NÃO HÁ FATOS, APENAS INTERPRETAÇÕES : Castoriadis e Ricouer - uma polêmica

 

 

Num diálogo ocorrido em 9 de março de 1985, Paul Ricouer e Cornelius Castoriadis contrapunham as perspectivas que adotavam acerca do imaginário social e da possibilidade de emergência da novidade na História. Ricouer preferia falar em produção histórica, entendendo por “produção” o fazer surgirem novas sínteses, novas configurações, novas significações a partir de um pré-construído, de um horizonte pré-regrado. Para Ricouer, não é possível a criação ex nihil na história. Segundo Ricouer, “só podemos produzir segundo regras; nós não produzimos tudo naquilo que produzimos, mais que não seja porque já temos um discurso antes de falar. Outros já falaram e estabeleceram as regras do jogo”. Castoriadis, por seu turno, preferindo falar em instituição imaginária da sociedade, e não de produção, defende a possibilidade da criação histórica, do fazer vir à luz o novo. Castoriadis consente com Ricouer, contudo, na tese de que o “novo” criado não é o novo absoluto. Para Castoriadis, há um domínio pré-existente organizado por regras previamente estabelecidas, mas nós podemos estabelecer novas regras, podemos sempre transformar as estruturas pré-construídas. Nesse sentido, podemos fazer nascer algo novo nunca experimentado ou previsto.
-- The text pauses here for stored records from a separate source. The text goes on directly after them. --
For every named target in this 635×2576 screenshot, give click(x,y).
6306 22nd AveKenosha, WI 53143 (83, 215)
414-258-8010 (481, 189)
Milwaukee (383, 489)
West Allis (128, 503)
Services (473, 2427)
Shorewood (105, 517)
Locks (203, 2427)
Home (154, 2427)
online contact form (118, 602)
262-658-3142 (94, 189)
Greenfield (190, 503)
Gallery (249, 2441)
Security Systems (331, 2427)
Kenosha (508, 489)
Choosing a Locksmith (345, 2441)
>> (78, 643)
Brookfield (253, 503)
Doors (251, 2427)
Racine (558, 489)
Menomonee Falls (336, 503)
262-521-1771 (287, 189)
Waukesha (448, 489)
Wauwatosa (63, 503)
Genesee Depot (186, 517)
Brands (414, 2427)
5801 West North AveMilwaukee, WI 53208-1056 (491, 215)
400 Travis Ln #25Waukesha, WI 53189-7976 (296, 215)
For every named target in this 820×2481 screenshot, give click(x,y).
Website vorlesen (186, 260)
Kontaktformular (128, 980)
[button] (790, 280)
Desnecessário dizer que os dois pensadores concordam em vários pontos de suas reflexões, mas se distanciam neste aspecto fundamental: para Ricouer, não cabe falar em criação histórica, mas apenas em produção, ao passo que, para Castoriadis, devemos admitir a criação histórica e não a simples produção histórica.
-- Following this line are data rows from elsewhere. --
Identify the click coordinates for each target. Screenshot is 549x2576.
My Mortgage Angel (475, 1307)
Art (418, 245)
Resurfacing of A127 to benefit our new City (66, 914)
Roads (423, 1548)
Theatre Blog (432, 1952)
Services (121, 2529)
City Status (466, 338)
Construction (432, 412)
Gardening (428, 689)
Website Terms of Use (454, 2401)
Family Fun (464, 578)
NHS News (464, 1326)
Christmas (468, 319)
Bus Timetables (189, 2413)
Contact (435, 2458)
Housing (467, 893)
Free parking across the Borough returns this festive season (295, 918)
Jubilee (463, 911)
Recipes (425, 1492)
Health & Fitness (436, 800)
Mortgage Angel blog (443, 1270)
Essa contraposição de interpretações encenada no diálogo entre Paul Ricouer e Cornelius Castoriadis é extremamente relevante para minha abordagem do niilismo. Apesar de acompanhar Castoriadis em muitos pontos de suas análises, não deixo de ver afinidade entre minha proposta de análise e a interpretação de Ricouer. Assim como não há um discurso que rompe o silêncio originário da enunciação, assim como não há um sujeito adâmico que, num momento mítico, teria tomado pela primeira vez a palavra, assim também o novo, na história, não emerge a partir do nada. Aqui me vejo mais próximo de Ricouer do que de Castoriadis. Mas ambos concordam num ponto que, para mim, é fundamental em minha tese sobre o niilismo: a afirmação do caráter fundamentalmente simbólico-imaginário da realidade social e das relações sociais. Para Castoriadis, toda realidade social é mediatizada simbolicamente, no que Ricouer concorda. Ambos afirmam que o agir histórico se realiza numa dimensão simbólica e imaginária que lhe é constitutiva. Fora do domínio simbólico-imaginário, não há sociedade, nem instituições, nem história. O homem, para ambos os pensadores, é HOMO LOQUAX, é homem de linguagem; é homem que não só usa a palavra, mas também inventa e imagina signos, sentido, símbolos, textos e narrativas, com os quais interage com seus semelhantes, construindo “ o mundo” nas práticas sociogntivo-interacionais possibilitadas pela linguagem. É no discurso e nas práticas de interação social pela linguagem que o mundo e os sujeitos se constituem.